Columnist: Obama's Speeches "Empty Rhetoric"
When Illinois Senator Barack Obama talks about change and hope and bringing America together, he often brings the usually large crowds at his campaign events to their feet. But after listening to Gideon Rachman, the Financial Times chief foreign affairs columnist talk to Day to Day's Madeleine Brand about Obama, you rather get the feeling that Rachman would just sit on his hands.
Rachman told Brand today that he thinks that Obama's speeches are overrated and mostly filled with empty rhetoric.
He's even more blunt in his latest FT column. He writes that he finds himself strangely unmoved by Obama's speeches.
"[Obama] sounds to me like a man doing an impression of what he thinks a great speech might be like. It is the kind of empty exhortation that usually gives politicians a bad name. Peter Sellers, a British comedian of the 1960s, caught the genre nicely in a parody speech: 'Let us assume a bold thrust and go forward together. Let us carry the fight against ignorance to the four corners of the earth, because it is a fight that concerns us all.' Mr Obama might easily give a speech like that -- although he would probably strip out some of the detail."
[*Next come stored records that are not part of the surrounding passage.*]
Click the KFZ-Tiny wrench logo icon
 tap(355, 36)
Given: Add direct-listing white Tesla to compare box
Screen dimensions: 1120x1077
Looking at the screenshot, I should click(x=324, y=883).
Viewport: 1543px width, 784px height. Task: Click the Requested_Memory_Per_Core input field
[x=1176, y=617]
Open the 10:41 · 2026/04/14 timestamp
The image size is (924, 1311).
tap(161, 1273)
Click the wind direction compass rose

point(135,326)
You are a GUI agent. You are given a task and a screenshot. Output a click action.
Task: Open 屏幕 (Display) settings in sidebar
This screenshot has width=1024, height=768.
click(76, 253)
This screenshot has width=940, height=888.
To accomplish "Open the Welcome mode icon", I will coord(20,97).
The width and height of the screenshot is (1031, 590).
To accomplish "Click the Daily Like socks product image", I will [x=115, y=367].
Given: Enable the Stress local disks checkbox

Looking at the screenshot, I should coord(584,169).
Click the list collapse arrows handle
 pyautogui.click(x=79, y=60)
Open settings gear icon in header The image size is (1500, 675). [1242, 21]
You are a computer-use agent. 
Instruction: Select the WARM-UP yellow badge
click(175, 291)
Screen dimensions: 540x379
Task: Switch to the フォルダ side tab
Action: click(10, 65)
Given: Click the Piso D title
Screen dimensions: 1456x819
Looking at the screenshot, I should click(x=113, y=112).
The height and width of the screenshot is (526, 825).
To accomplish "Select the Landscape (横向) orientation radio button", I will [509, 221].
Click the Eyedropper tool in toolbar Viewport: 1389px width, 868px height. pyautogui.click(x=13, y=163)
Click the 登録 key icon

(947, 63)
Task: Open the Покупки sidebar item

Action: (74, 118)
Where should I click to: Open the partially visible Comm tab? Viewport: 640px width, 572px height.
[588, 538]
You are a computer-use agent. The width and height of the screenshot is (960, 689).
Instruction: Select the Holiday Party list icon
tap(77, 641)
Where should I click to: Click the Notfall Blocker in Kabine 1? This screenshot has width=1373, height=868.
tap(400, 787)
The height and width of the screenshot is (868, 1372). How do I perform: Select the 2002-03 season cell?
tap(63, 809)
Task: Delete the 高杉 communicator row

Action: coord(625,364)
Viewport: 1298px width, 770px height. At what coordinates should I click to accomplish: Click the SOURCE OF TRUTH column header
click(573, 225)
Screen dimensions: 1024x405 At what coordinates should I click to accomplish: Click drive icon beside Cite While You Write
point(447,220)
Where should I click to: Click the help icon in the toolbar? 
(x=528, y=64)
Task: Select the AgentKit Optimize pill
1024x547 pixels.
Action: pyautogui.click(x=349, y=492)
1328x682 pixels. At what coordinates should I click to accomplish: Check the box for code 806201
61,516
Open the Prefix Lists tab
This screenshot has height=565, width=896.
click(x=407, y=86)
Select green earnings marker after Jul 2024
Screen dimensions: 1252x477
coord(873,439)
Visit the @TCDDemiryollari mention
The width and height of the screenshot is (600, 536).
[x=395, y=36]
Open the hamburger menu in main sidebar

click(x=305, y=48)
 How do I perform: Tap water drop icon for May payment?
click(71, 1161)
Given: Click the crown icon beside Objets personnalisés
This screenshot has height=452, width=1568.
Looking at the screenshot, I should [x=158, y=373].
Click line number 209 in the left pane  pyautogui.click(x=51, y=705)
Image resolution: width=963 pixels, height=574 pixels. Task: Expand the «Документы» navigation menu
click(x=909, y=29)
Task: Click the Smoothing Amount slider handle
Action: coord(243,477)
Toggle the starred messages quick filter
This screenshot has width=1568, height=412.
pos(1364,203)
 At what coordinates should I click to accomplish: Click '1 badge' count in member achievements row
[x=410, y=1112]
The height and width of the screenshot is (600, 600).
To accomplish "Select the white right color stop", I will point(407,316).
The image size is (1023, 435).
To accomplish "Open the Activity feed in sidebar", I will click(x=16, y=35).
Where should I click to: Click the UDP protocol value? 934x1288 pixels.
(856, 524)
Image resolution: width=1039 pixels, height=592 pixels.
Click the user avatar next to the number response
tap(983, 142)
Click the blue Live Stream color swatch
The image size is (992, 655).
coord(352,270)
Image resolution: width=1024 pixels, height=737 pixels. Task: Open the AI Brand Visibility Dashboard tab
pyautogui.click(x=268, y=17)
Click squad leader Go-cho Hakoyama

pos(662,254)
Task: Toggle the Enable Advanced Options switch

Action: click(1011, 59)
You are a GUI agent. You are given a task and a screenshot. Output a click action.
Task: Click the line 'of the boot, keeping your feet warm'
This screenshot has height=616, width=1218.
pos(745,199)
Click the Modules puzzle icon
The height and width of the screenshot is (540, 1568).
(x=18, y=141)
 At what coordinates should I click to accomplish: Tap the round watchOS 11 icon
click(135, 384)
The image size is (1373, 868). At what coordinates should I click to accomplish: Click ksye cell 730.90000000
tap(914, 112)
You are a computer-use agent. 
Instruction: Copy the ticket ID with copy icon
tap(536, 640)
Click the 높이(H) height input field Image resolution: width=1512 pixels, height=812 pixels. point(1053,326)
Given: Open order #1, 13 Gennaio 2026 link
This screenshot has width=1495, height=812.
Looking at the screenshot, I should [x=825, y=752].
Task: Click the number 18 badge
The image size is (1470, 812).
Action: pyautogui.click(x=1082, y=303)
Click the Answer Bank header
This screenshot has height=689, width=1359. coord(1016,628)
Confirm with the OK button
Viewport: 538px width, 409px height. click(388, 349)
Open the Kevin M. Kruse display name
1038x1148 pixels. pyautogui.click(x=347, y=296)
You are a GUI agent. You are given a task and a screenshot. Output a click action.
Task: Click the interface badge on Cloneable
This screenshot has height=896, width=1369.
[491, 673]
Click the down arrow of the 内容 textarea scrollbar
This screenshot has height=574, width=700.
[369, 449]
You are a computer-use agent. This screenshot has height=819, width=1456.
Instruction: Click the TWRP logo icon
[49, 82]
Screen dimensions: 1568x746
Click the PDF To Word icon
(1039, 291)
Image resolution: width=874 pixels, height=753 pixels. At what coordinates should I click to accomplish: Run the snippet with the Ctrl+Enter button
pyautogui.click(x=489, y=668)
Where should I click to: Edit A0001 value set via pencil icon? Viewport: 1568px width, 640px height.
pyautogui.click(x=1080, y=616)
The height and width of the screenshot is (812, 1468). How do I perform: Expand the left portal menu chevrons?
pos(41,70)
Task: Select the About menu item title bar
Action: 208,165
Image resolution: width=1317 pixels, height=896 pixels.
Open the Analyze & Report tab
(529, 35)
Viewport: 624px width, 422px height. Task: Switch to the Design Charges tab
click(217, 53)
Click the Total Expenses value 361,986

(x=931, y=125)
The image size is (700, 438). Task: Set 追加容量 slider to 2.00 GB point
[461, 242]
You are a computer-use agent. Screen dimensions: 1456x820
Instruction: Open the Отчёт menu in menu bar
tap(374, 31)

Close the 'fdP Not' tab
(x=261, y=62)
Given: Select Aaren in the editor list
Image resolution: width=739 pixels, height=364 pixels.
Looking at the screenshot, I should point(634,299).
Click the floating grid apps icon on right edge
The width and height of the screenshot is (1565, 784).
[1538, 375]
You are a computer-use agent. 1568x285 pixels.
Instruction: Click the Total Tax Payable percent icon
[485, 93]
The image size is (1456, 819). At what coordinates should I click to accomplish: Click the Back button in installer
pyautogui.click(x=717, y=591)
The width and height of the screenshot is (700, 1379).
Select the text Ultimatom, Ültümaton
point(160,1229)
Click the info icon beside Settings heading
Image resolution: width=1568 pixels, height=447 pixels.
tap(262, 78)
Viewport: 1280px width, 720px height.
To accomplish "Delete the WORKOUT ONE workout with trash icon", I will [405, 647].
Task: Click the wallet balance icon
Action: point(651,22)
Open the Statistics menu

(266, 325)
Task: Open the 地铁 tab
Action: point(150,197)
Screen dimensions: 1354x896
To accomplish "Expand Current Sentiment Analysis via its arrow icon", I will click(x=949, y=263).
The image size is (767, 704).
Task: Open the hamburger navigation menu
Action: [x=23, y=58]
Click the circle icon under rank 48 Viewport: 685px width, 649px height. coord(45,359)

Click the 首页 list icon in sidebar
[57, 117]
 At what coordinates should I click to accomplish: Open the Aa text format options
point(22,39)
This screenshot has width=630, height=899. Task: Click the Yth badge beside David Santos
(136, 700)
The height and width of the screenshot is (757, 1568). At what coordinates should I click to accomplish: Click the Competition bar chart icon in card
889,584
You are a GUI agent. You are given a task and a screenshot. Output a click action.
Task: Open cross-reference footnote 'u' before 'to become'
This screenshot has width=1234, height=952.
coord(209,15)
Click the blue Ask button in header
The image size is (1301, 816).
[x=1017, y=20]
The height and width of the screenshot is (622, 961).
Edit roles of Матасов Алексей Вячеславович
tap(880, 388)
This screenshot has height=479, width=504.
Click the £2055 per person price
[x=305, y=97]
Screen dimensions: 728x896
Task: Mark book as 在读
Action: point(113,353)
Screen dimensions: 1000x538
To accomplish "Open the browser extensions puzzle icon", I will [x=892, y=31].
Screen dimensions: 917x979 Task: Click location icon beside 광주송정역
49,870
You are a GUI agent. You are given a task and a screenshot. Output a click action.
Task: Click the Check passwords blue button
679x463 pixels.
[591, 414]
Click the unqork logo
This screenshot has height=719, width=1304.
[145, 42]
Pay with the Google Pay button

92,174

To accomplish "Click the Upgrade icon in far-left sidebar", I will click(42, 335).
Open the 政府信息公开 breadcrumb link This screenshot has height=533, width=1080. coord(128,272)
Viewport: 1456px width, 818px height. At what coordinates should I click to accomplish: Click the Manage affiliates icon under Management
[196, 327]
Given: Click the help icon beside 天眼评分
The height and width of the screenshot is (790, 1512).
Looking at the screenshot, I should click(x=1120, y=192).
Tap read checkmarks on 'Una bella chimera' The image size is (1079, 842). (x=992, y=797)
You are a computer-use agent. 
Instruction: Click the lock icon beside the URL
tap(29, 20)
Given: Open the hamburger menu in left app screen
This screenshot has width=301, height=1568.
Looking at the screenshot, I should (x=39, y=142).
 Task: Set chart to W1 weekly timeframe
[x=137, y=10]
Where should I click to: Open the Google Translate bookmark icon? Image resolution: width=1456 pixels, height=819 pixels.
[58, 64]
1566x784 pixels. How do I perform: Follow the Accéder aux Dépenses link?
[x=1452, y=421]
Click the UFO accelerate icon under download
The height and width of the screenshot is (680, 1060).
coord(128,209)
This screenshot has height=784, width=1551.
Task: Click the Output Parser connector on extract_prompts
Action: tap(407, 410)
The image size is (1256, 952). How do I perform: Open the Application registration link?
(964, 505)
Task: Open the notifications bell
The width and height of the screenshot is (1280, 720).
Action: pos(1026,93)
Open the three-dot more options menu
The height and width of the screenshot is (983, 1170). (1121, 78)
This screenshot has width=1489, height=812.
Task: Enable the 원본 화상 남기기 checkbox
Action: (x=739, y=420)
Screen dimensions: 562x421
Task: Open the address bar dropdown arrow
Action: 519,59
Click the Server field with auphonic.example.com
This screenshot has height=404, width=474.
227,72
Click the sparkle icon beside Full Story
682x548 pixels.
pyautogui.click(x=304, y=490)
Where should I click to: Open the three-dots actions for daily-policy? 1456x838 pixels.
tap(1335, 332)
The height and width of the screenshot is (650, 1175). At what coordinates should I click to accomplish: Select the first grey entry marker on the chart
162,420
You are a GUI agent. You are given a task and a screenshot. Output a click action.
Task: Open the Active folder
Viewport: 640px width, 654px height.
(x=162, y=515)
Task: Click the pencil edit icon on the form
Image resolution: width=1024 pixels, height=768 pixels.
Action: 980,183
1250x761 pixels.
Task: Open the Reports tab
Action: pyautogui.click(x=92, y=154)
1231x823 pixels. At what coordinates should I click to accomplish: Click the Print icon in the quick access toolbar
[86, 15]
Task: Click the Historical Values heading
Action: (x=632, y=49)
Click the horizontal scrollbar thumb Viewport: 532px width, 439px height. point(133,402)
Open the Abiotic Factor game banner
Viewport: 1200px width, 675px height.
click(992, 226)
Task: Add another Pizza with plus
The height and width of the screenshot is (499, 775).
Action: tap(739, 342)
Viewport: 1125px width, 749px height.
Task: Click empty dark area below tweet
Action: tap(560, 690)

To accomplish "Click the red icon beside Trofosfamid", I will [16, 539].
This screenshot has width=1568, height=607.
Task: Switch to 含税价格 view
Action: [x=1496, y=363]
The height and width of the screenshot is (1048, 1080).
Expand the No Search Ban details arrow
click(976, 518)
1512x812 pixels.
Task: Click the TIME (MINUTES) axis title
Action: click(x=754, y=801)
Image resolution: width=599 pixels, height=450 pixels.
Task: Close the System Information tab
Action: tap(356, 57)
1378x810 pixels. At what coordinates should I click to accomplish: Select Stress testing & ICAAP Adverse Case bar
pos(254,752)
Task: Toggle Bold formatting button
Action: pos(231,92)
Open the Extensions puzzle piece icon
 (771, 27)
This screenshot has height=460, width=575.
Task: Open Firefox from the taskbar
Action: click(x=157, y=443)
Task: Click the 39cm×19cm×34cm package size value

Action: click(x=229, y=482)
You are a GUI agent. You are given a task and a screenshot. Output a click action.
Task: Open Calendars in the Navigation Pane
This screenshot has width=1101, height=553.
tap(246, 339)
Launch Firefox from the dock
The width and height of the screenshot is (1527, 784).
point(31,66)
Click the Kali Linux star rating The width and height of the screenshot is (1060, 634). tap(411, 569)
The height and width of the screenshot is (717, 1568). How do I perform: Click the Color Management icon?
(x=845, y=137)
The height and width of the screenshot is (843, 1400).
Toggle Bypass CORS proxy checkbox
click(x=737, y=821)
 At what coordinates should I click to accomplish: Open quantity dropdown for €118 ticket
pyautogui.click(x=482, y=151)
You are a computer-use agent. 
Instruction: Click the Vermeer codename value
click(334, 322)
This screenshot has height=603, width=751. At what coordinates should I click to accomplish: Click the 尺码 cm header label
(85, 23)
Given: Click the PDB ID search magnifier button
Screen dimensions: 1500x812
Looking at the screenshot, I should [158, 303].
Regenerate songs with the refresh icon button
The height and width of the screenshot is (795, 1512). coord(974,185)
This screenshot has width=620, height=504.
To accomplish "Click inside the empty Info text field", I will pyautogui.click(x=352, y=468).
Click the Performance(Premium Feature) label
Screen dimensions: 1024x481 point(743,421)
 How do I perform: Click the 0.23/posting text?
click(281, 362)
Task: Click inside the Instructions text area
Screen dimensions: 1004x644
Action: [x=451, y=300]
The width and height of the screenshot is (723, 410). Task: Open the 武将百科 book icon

Rachman says the difference between Obama and great speakers like the Rev. Martin Luther King, Jr., or Winston Churchill, or John F. Kennedy is that they were "truly challenging their audiences." But he also argues that Obama's disturbing vagueness might be part of a deliberate political strategy. "And it makes sense," he writes. "The more a candidate gets stuck into the detail, the more likely he is to bore or antagonize voters. Appealing to people's emotions is less dangerous and more effective."
He notes this is why the Clinton campaign has to be careful when it "sniffs" that just because Obama gives great speeches that doesn't mean he'll be a great president.
"I would reverse that. Just because Mr Obama gives lousy, empty speeches, it does not mean that he will be a lousy, empty president."